Strona Główna Forum Wolnych od Alkoholu
"DEKADENCJA"

czyli rozmowy o alkoholizmie oswojonym i nie tylko...


FAQFAQ  SzukajSzukaj  UżytkownicyUżytkownicy  GrupyGrupy  StatystykiStatystyki
RejestracjaRejestracja  ZalogujZaloguj  AlbumAlbum  Chat  DownloadDownload

Poprzedni temat «» Następny temat
Pogubiłam się już
Autor Wiadomość
Mamusia 
Małomówny


Wiek: 41
Dołączyła: 12 Lut 2015
Posty: 56
Wysłany: Sob 26 Mar, 2016 22:40   

No to w sumie dziś tak trochę zrobiłam. Po powrocie z zakupów poszłam do dzieci pokoju i zafundowałam sobie trochę relaksu. Hamak + muzyka relaksująca.

Najlepiej to pomógł wieczorny spacer z dziećmi. Męża zostawiłam w domu z bałaganem w domu do posprzątania i to bez wyrzutów sumienia, bo ja swoją część posprzątałam wcześniej. Następnym razem nie będę czekać do wieczora ze spacerem. Po co się męczyć w domu.

Dziś się zastanawiałam nad taką rzeczą. Wszyscy co mnie znają nazywają mnie zdrobniale. Dorotka. I tak się zastanawiam, czy czasem ja się nie zachowuje jak dziewczynka, skoro wszyscy (ci bliżsi i dalsi znajomi) tak mnie nazywają i trochę nawet tak traktują.
Ostatnio zmieniony przez Mamusia Sob 26 Mar, 2016 22:41, w całości zmieniany 1 raz  
 
     
Klara 
Uzależniony od Dekadencji


Pomogła: 264 razy
Dołączyła: 24 Lis 2008
Posty: 7861
Wysłany: Nie 27 Mar, 2016 19:52   

Mamusia napisał/a:
Wszyscy co mnie znają nazywają mnie zdrobniale. Dorotka. I tak się zastanawiam, czy czasem ja się nie zachowuje jak dziewczynka, skoro wszyscy (ci bliżsi i dalsi znajomi) tak mnie nazywają i trochę nawet tak traktują.
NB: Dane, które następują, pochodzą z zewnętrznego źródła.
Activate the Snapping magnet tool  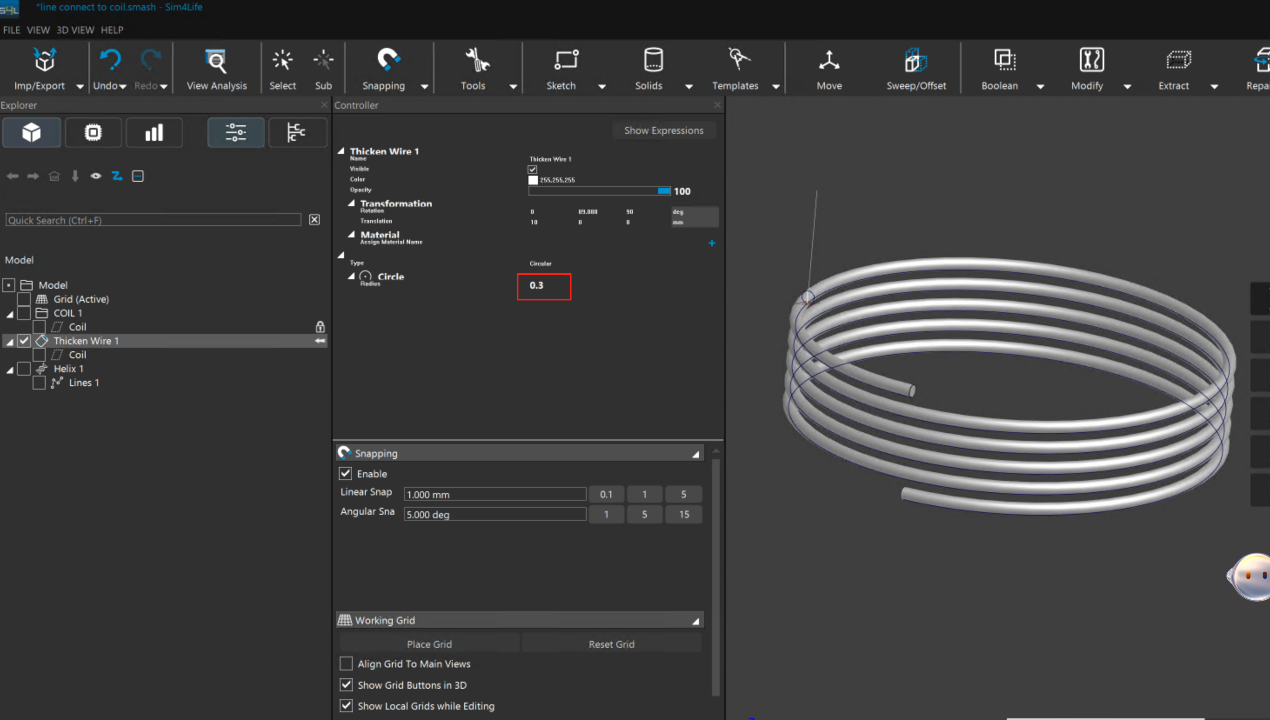pos(388,61)
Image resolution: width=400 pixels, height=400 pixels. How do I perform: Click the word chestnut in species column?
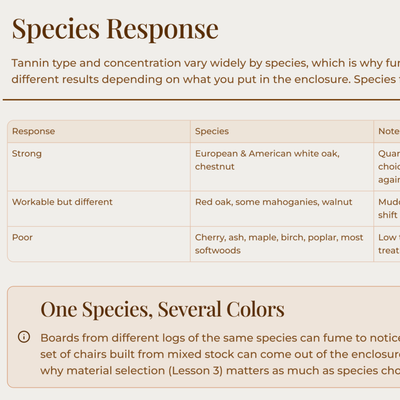pyautogui.click(x=215, y=167)
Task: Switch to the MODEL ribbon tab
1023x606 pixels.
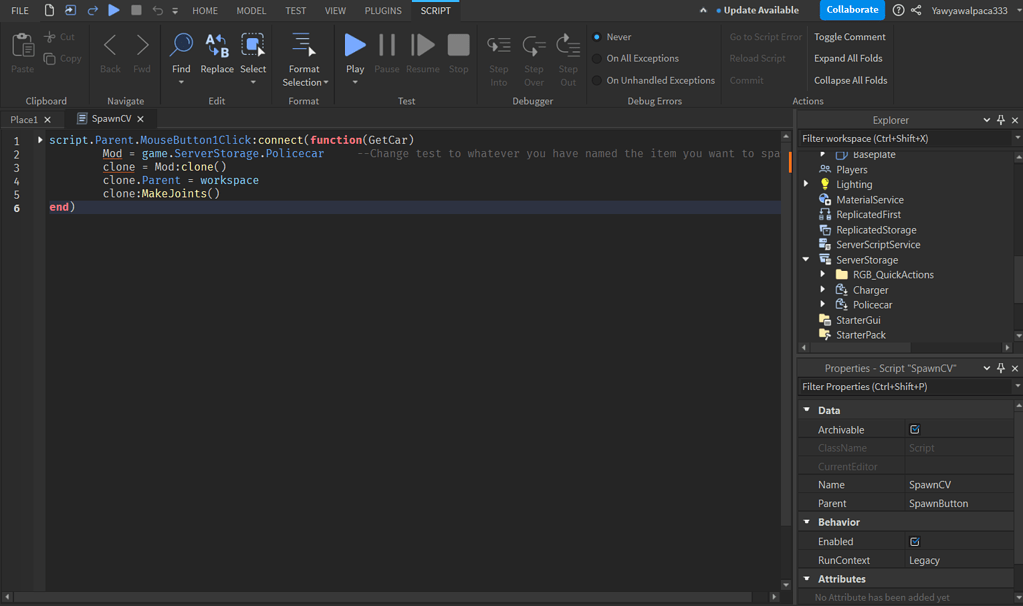Action: (251, 10)
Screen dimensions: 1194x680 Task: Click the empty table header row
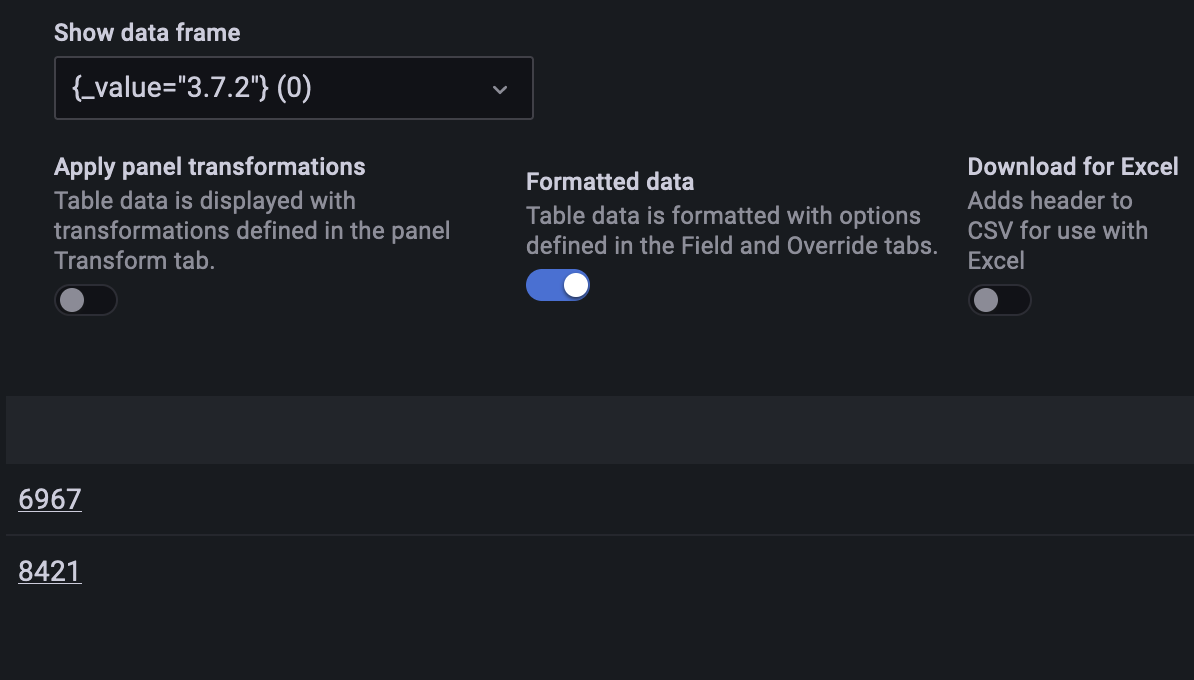597,429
Miałam podobnie z moim najstarszym bratem który założył rodzinę, gdy miałam 7 lat.
Ciągle traktował mnie jak dziecko, a czasem odnosiłam wrażenie, że jak dziecko niepełnosprawne umysłowo mimo upływu lat, siwizny (mojej też) i różnych innych oznak odchodzącej w niebyt młodości.
To się zmieniło dopiero wówczas, gdy pewnego razu wkurzona przemierzyłam pół Polski i na jego oczach w ciągu godziny załatwiłam sprawę dotyczącą nas obojga, o której on przez kilka lat opowiadał, że jest nie do załatwienia.
W tym samym czasie on spadł z piedestału na którym go w dzieciństwie umieściłam.
Rób więc swoje Doroto, a inni będą Cię i tak widzieli po swojemu.
Zresztą "Dorotka" brzmi bardzo przyjemnie...i po co to zmieniać? :drapie:
_________________
"Kiedy się przewracasz, nigdy nie wstawaj z pustymi rękami." /przysłowie japońskie/
Ostatnio zmieniony przez Klara Nie 27 Mar, 2016 19:53, w całości zmieniany 1 raz  
 
     
Mamusia 
Małomówny


Wiek: 41
Dołączyła: 12 Lut 2015
Posty: 56
Wysłany: Pon 28 Mar, 2016 19:18   

Ale mnie nie przeszkadza jak mnie nazywają zdrobniale. To miłe. :skromny:

To tylko moje myślenie mi się włączyło. Jaka ja jestem. Ale nie wydaje mi się żebym była dziecinna. Bardziej chyba kwestia drobnego wyglądu.

Święta minęły całkiem fajnie. Jedna tylko była nie przyjemna sytuacja na początku. Ale szybko wyjaśniliśmy. Potem już było całkiem fajnie. Pierwsze bez alkoholu odkąd jestem mężatką.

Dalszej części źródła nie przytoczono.